Instructions to follow
Exact repetition, please: start with the line where "Click the down" appears and stop after the final line of the records.

★ ★ ★ ★ ★

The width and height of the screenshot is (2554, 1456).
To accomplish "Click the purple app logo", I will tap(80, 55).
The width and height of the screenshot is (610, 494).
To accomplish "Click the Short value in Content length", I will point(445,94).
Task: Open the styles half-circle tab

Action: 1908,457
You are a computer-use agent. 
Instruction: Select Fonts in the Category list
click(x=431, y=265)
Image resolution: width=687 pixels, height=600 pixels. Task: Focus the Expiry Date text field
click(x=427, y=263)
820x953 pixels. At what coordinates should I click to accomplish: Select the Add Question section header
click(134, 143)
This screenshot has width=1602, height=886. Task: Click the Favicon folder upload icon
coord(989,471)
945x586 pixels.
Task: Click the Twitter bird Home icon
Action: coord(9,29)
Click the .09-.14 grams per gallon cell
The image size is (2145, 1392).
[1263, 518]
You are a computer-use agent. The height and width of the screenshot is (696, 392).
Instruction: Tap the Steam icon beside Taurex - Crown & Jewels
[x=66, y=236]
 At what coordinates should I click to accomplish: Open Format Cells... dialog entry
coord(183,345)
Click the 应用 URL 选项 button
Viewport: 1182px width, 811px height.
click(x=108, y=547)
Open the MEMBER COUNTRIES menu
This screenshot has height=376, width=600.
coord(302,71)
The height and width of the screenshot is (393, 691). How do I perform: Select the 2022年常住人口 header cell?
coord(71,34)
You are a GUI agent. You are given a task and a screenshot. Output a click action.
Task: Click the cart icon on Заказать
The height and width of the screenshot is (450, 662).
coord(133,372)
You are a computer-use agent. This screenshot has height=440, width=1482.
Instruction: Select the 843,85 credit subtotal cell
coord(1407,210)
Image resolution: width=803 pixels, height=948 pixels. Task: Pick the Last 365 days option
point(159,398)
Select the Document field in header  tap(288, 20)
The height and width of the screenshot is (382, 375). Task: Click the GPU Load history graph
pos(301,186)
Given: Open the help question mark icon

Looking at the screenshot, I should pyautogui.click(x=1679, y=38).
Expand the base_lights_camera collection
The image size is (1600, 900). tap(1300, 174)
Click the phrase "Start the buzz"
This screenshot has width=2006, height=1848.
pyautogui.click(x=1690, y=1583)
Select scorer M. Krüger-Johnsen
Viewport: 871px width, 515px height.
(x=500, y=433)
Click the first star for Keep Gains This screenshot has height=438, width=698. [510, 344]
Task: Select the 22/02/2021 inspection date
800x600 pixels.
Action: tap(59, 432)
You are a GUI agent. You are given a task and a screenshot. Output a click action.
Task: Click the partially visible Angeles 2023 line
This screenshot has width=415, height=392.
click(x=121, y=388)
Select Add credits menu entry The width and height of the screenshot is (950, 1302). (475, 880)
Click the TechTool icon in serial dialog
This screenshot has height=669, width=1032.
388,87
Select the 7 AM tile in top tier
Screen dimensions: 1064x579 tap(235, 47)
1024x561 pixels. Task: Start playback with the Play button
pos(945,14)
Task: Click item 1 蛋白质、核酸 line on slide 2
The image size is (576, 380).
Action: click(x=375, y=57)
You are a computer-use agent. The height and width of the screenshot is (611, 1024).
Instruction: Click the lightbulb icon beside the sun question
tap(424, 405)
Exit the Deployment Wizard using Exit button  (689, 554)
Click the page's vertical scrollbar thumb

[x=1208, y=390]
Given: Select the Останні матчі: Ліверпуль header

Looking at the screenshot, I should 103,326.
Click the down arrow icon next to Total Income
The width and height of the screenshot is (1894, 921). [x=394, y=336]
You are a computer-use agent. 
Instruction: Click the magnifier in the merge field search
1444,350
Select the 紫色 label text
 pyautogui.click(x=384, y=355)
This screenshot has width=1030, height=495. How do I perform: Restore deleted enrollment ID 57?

★ ★ ★ ★ ★

Solution for this exercise
Click the down arrow icon next to Total Income
The width and height of the screenshot is (1894, 921). [x=394, y=336]
You are a computer-use agent. 
Instruction: Click the magnifier in the merge field search
1444,350
Select the 紫色 label text
 pyautogui.click(x=384, y=355)
This screenshot has width=1030, height=495. How do I perform: Restore deleted enrollment ID 57?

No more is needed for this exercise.